This study has been completed.
Sponsor:
Collaborator:
Biogen Idec
Information provided by (Responsible Party):
M.D. Anderson Cancer Center
ClinicalTrials.gov Identifier:
NCT00048737
First received: November 6, 2002
Last updated: June 11, 2013
Last verified: June 2013
History of Changes
  Purpose

The goal of this clinical research study is to see if low intensity chemotherapy given together with the new drug 90Y Zevalin, followed by a transplant of blood or marrow stem cells from a donor can increase the length of remission in patients with leukemia and lymphoma. The safety of this treatment will also be studied.

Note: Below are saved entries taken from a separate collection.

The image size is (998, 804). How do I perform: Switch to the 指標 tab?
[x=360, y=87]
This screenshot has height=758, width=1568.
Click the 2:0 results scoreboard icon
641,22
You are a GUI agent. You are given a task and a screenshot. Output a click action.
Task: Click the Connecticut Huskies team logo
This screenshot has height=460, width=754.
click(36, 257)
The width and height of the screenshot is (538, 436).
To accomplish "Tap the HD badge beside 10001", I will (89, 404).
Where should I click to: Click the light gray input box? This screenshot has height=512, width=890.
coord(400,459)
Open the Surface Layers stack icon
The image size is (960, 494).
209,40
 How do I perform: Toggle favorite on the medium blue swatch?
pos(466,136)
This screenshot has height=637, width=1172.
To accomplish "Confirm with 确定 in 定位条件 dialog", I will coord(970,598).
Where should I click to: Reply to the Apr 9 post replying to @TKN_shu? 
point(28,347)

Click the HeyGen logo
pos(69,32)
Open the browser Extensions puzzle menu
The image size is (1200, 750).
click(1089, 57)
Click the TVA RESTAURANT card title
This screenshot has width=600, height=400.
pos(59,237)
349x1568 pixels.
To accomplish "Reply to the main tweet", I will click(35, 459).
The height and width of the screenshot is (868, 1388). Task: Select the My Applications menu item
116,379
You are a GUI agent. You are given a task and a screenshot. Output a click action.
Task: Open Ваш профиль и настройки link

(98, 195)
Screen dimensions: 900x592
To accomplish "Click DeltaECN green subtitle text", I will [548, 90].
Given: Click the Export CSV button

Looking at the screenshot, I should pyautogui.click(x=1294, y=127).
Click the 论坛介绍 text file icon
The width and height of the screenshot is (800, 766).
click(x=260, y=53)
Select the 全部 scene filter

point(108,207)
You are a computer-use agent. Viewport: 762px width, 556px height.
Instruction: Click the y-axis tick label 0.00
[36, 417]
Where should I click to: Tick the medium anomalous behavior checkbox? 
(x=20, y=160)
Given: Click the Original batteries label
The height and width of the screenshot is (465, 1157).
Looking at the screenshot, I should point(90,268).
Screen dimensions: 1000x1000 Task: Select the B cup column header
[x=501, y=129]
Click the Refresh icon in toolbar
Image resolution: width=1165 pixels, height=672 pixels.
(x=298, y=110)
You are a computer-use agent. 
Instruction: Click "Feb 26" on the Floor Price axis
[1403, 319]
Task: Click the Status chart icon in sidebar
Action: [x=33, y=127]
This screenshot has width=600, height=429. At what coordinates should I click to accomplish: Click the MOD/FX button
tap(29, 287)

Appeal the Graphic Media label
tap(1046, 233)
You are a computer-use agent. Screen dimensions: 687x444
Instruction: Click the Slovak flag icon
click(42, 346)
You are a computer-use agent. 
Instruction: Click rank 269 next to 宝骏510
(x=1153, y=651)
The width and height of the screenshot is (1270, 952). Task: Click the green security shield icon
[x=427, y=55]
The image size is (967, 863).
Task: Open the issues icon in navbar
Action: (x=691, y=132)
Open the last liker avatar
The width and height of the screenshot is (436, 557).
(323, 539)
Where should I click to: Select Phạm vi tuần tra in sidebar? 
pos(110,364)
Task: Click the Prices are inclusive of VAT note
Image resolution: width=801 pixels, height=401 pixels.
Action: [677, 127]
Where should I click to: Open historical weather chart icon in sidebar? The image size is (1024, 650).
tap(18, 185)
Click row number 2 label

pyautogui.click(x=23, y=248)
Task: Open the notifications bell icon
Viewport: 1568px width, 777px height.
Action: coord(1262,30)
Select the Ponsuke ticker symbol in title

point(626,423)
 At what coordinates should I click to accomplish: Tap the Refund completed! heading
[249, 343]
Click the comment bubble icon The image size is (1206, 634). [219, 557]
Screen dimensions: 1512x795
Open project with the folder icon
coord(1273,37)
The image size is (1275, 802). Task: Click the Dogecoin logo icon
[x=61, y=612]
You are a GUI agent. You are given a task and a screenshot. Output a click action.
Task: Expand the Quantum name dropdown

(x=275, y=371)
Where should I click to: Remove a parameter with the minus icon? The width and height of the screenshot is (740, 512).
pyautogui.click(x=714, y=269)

Condition Intervention Phase
Lymphoma
Leukemia
 Drug: Zevalin Radioimmunotherapy
Drug: Rituximab
Drug: Fludarabine
Drug: Cyclophosphamide
Procedure: Allogeneic Stem Cell Transplantation
 Phase 1
Phase 2

Study Type: Interventional
Study Design: Endpoint Classification: Safety/Efficacy Study
Intervention Model: Single Group Assignment
Masking: Open Label
Primary Purpose: Treatment
Official Title: Safety and Efficacy of 90Y Zevalin in Nonmyeloablative Transplantation for Lymphoid Malignancies

Resource links provided by NLM:

MedlinePlus related topics: Leukemia Lymphoma
U.S. FDA Resources

Further study details as provided by M.D. Anderson Cancer Center:

Primary Outcome Measures:
  • Number of Participants With Graft Failure [ Time Frame: 100 days ] [ Designated as safety issue: Yes ]
    Graft failure is defined as either lack of hematologic recovery or lack of or loss of detectable donor cells.
Enrollment: 70
Study Start Date: October 2002
Study Completion Date: December 2011
Primary Completion Date: December 2011 (Final data collection date for primary outcome measure)
Arms Assigned Interventions
Experimental: 90Y Zevalin in ASCT
Allogeneic Stem Cell (AST) Transplantation with 90Y Zevalin/Cyclophosphamide/Fludarabine as a preparative regimen.
 Drug: Zevalin Radioimmunotherapy
Escalating single dose of 90Y Zevalin 0.2-0.3-0.4 mCi/kg
Other Name: 90Y Zevalin
Drug: Rituximab
250 mg/m^2 on day 1 and day 8
Other Name: Rituxan
Drug: Fludarabine
30 mg/m^2/day for 3 days
Other Names:
  • Fludarabine phosphate
  • Fludara
Drug: Cyclophosphamide
750 mg/m^2/day for 3 days, given on the same days as fludarabine, at 4-hour intervals
Other Names:
  • Cytoxan
  • Neosar
Procedure: Allogeneic Stem Cell Transplantation
Allogeneic stem cell transplantation 2 days after chemotherapy
Other Name: ASCT

  Show Detailed Description

  Eligibility
Ages Eligible for Study:   18 Years to 70 Years
Genders Eligible for Study:   Both
Accepts Healthy Volunteers:   No
Criteria

Inclusion Criteria:

  1. Patients in relapse or considered at high risk for relapse or refractory CD-20-positive B-cell NHL or CLL. Patients considered for high risk of relapse are patients who do not achieve complete response (CR) with frontline chemotherapy, CLL is Richter's and CLL with high risk chromosomal abnormalities.
  2. Measurable disease.
  3. Age 18-70 years, expected survival >/= 3 months, performance status 0 to 2.
  4. Availability of a matched related donor.
  5. </+ 50% bone marrow involvement.
  6. CLL with </+ 10,000 circulating lymphocytes.
  7. Availability of a matched related or unrelated donor.

Exclusion Criteria:

  1. Prior myeloablative therapies or radioimmunotherapy.
  2. Prior external beam radiation therapy to >25% of active bone marrow.
  3. Prior therapy with 90Y Zevalin or Campath.
  4. CNS lymphoma, HIV, HTLV-1 positivity, some creatinine >1.6 mg/dl or serum bilirubin >1.5 mg/dl.
  5. Pregnancy or lactation.
  6. Symptomatic pulmonary or cardiac disease.
  Contacts and Locations
Choosing to participate in a study is an important personal decision. Talk with your doctor and family members or friends about deciding to join a study. To learn more about this study, you or your doctor may contact the study research staff using the Contacts provided below. For general information, see Learn About Clinical Studies.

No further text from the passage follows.